No Man's Land
- Hardcover edition
- Author: David Baldacci
- Language: English
- Series: John Puller
- Genre: Thriller novel
- Publisher: Grand Central Publishing
- Publication date: November 15, 2016
- Publication place: United States
- Media type: Print, e-book, audiobook
- Pages: 432 pp.
- ISBN: 978-1455586516
- Preceded by: The Escape

= No Man's Land (Baldacci novel) =

2016 novel by David Baldacci

No Man's Land is a thriller novel written by American author David Baldacci. This is the fourth installment in the John Puller book series. The novel addresses a mystery hinted at in the previous novels: the disappearance of Puller's mother. In doing so, Puller is forced to revisit his childhood memories. Baldacci has said "in this book I was able to go back and allow [Puller] to see his childhood through his own eyes.

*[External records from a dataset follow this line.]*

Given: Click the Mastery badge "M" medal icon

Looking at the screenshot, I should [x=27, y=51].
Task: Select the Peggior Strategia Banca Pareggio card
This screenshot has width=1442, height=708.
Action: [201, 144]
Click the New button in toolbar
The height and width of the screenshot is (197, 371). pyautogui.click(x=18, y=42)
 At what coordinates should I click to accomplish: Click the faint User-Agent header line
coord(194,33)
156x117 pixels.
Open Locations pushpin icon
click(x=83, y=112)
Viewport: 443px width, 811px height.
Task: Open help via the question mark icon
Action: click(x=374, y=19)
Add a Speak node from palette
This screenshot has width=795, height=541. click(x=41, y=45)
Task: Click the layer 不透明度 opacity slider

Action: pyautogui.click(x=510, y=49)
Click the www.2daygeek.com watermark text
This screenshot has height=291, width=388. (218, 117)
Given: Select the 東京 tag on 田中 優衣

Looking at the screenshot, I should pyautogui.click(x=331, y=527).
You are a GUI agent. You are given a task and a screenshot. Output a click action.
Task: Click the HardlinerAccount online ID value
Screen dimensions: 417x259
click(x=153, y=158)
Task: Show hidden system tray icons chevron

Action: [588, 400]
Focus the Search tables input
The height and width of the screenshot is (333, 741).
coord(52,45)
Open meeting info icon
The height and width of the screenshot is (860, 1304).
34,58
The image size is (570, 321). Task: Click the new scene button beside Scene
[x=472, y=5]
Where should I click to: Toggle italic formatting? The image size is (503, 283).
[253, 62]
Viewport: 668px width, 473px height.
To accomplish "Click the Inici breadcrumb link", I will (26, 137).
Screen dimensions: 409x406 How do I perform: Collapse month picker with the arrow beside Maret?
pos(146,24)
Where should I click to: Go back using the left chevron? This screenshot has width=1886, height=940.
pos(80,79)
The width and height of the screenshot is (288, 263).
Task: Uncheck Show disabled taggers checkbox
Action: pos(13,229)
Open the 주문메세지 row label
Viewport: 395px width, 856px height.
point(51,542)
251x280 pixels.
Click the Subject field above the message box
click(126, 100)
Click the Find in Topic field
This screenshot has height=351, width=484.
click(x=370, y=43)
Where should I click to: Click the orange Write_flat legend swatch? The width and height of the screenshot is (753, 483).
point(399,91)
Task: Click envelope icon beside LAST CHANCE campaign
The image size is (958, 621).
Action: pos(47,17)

I hoped to humanize him and deepen his character."

==Plot==
The protagonist, John Puller, Jr., a former Army Ranger who served at Iraq and Afghanistan and now works for the U.S. Army’s Criminal Investigations Division, is spurred to investigate the unsolved case of his mother's sudden disappearance of thirty years ago when his elderly father, John Puller, Sr. is accused of her murder.

==Release==
No Man's Land was initially published on November 15, 2016 by Grand Central Publishing in hardcover, audiobook, and ebook, as well as trade paperback (international edition only.) The trade paperback and international mass market paperback editions are scheduled to go on sale March 21, 2017, followed by the mass market paperback on July 25, 2017.

==Reception==
No Man's Land reached #2 on the New York Times Bestseller List on December 4, 2016 in both the Hardcover and Combined Print/eBook categories. Associated Press book reviewer Waka Tsunoda wrote that the book "has a strong element of science fiction, is action-packed and thought-provoking."